- Leader: Vangjel Dule
- Founded: 1992
- Headquarters: Sarandë
- Ideology: Greek minority interests; Social liberalism; Civic nationalism; Pro-Europeanism;
- Political position: Centre
- National affiliation: Bashkë Fitojmë Alliance for a Magnificent Albania
- European Parliament group: European People's Party Group
- Colours: Blue, yellow and white
- Parliament: 1 / 140
- Municipalities: 0 / 61
- Council Seats: 2 / 1,613

Website
- https://pbdnj.com/

= Unity for Human Rights Party =

Albanian political party

The Unity for Human Rights Party (Partia Bashkimi për të Drejtat e Njeriut, Κόμμα Ένωσης Ανθρωπίνων Δικαιωμάτων) is a social-liberal political party in Albania supporting the Greek minority. Founded in 1992, it represents Albania's minorities and is mainly related to the Greek minority, and is the political continuation of Omonoia. It works with Omonoia, MEGA and other Greek parties in Albania at national elections, under a Greek bloc. The party is currently led by Vangjel Dule, who holds the party's only seat in Parliament.

Information provided
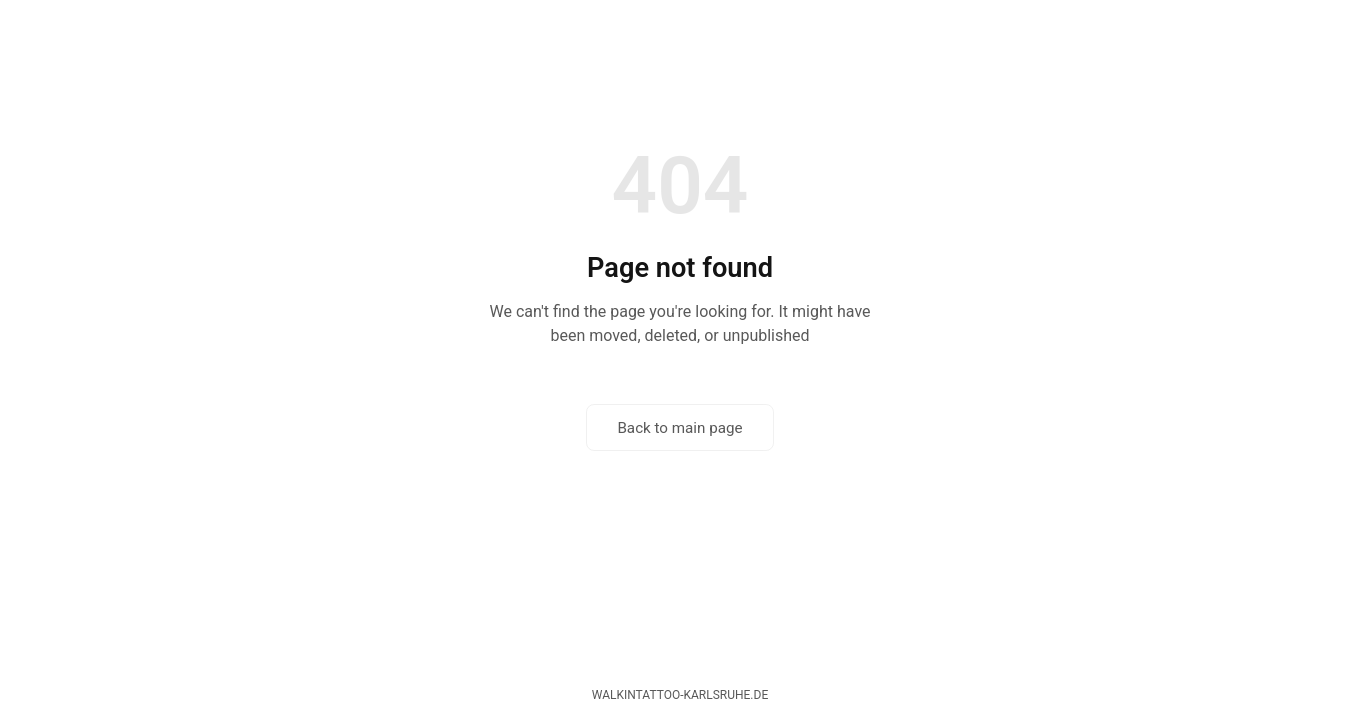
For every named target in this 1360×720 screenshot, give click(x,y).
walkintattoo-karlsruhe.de (680, 695)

Short problem 1
Reproduce everything in the party profile from "The Unity for" down to "seat in Parliament.".
Short problem 2
According to the party profile, the party is the political continuation of which organization?
The listing is separate material with no connection to the party profile.

Written reply 1
The Unity for Human Rights Party (Partia Bashkimi për të Drejtat e Njeriut, Κόμμα Ένωσης Ανθρωπίνων Δικαιωμάτων) is a social-liberal political party in Albania supporting the Greek minority. Founded in 1992, it represents Albania's minorities and is mainly related to the Greek minority, and is the political continuation of Omonoia. It works with Omonoia, MEGA and other Greek parties in Albania at national elections, under a Greek bloc. The party is currently led by Vangjel Dule, who holds the party's only seat in Parliament.

Written reply 2
Omonoia